The brake lever 20 defines an upper portion and a lower portion. Seen from the side, the brake lever 20 is substantially arcuate and the width of the lower portion is larger than that of the upper portion. The upper portion has a plurality of second holes 24 (see FIG. 4) defined therein along a length thereof, and the lower portion has two tabs 21 and 22 extending integrally and downwardly therefrom (FIG. 1). A cavity 23 is defined between the two tabs 21 and 22. It is to be noted that each of the holes 24 communicates With an adjacent hole 24 through a neck recess or opening 31 (FIG. 4)

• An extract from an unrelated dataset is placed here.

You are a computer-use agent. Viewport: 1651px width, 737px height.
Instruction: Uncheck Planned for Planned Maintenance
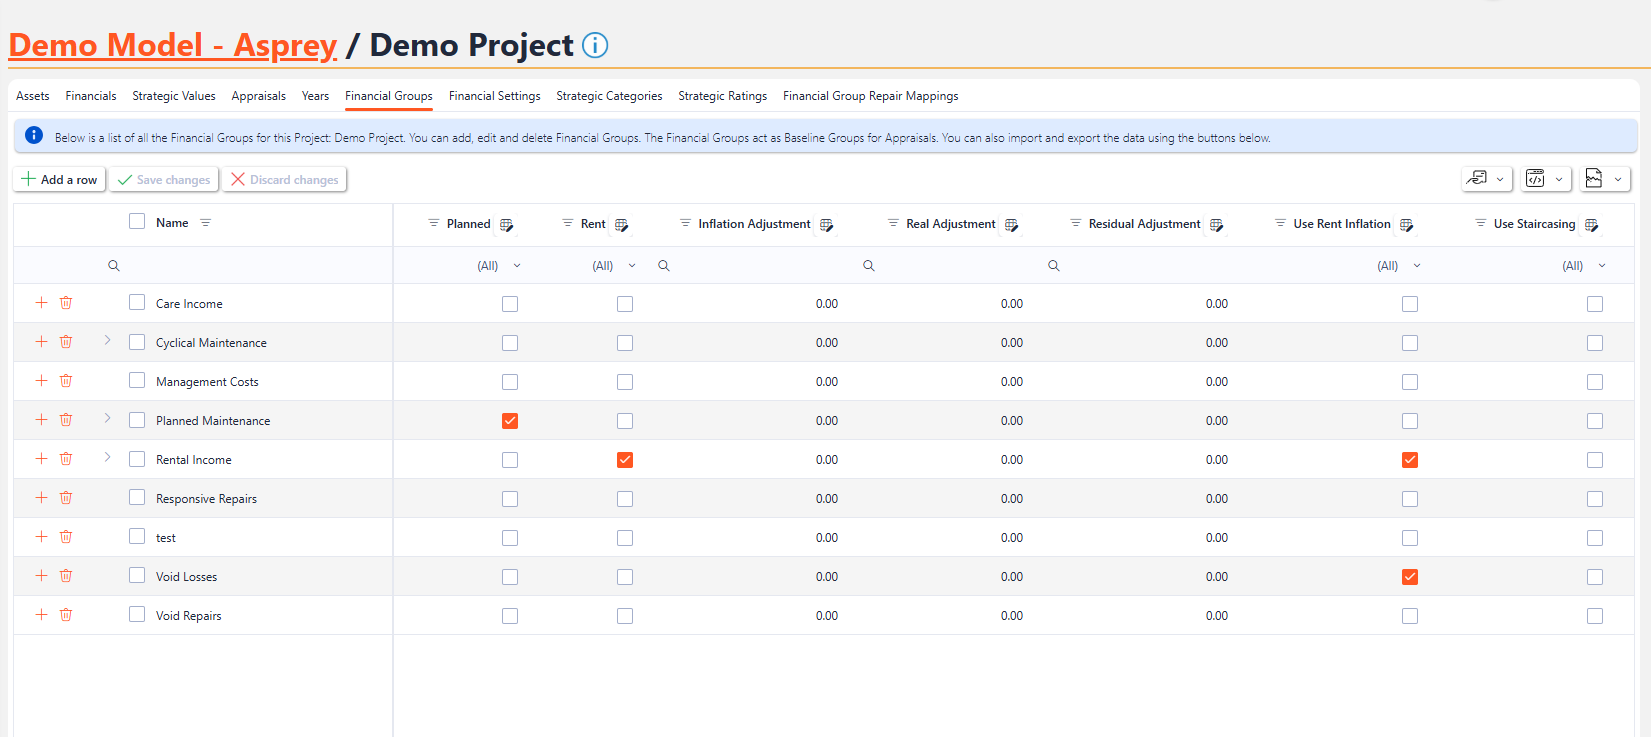[x=510, y=421]

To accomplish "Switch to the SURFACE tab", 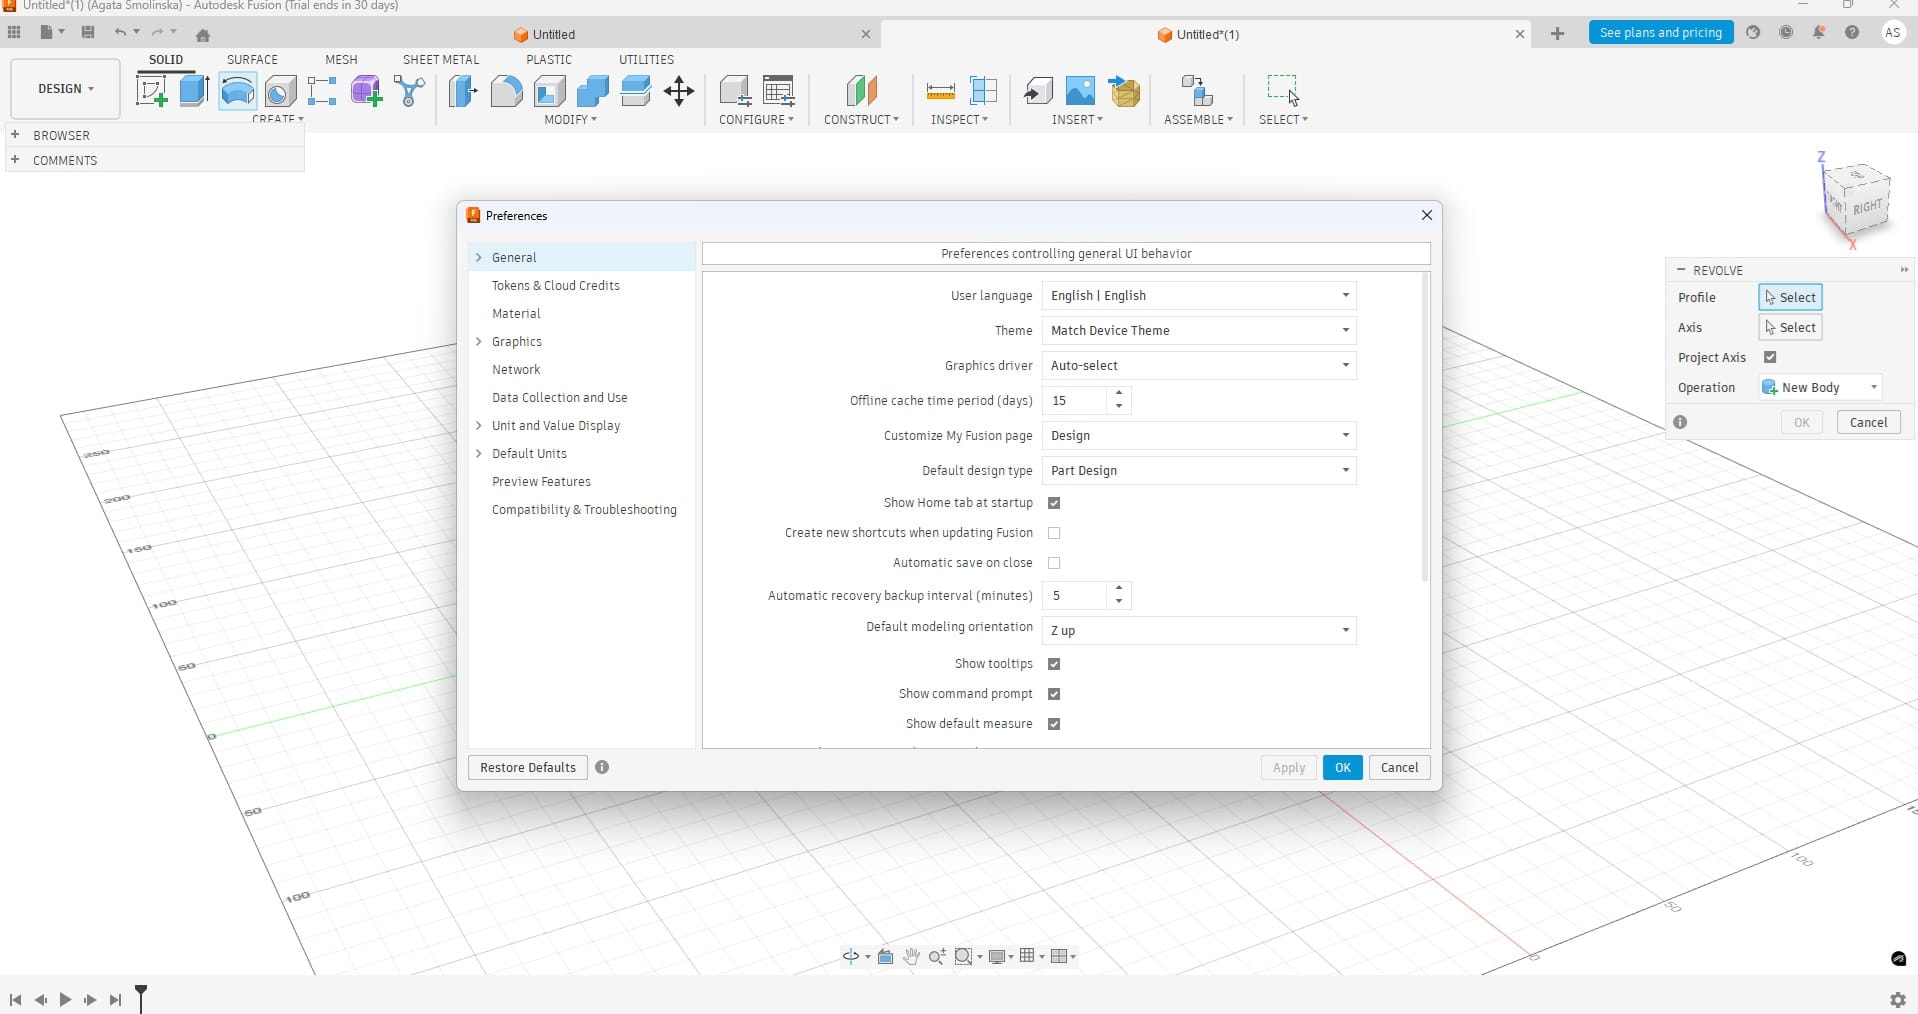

In assembly, the upper portion of the brake lever 20 is inserted into the flange 11 whereby one of the plurality of second holes 24 aligns with the fish-eye hole 12 and first hole 13. A bolt 25 (see FIG. 3) extends through the fish-eye hole 12, one of the plurality of second holes 24 and the first hole 13 to fixedly retain the brake lever 20 with respect to the flange 11. The bolt 25 has a stepped head portion 26 received within the fish-eye hole 12, a flattened portion 27 extending through one of the plurality of second holes 24, a rod portion 28 received within the first hole 13 and a protrusion portion 29 extending beyond the first hole 13, whereby the brake lever 20 can be pivotally attached to the sheathing 10 by the bolt 25 (see FIG. 3). It is to be noted that the flattened portion 27 has a larger or major diameter or width and a narrow or minor width normal to the major width. The large diameter is nominally smaller than a diameter of each hole 24. The narrow width is nominally smaller than a width of the neck recess or opening 31 between a pair of holes. In a first position, the flat portion is horizontal with the mayor width transverse to the neck opening 31 such that the bolt cannot exit past the neck recess or opening 31. In a second position, the flat portion is vertical with the minor width transverse to the neck opening 31 allowing it to pass through the neck recess 31. The head portion 26 defines a traverse straight groove (not shown) such that the head portion 26 may be rotated by using a every day object such as a coin, rather than a special tool.
Furthermore, the link block 30 has a rear end received in the cavity 23 and pivotally attached to the tabs 21 and 22 by a pivot pin 32 and a front end pivotally attached to a wheel frame by a pivot pin 33. The skate brake 40 is secured to the bottom of the rear end of the link block 30.
As seen in FIGS. 2 and 4, when the skate brake 40 is worn from use the head portion 26 of the bolt 25 can be turned by a coin inserted in the straight groove so as to adjust the flat portion 27 from the first position to the second position. Then, the brake lever 20 can be pulled downwardly and the flat portion 27 extends through another second hole 24 so that the brake lever 20 is relocated. In this manner, the brake lever 20 may be moved and then retained in many increments as the skate brake 40 increasingly wears away.
From the foregoing, it is seen that the objects hereinbefore set forth may readily and efficiently be attained, and since certain changes may be made in the above construction and different embodiments of the invention without departing from the scope thereof, it is intended that all matter contained in the above description or shown in the accompanying drawings shall be interpreted as illustrative and not in a limiting sense.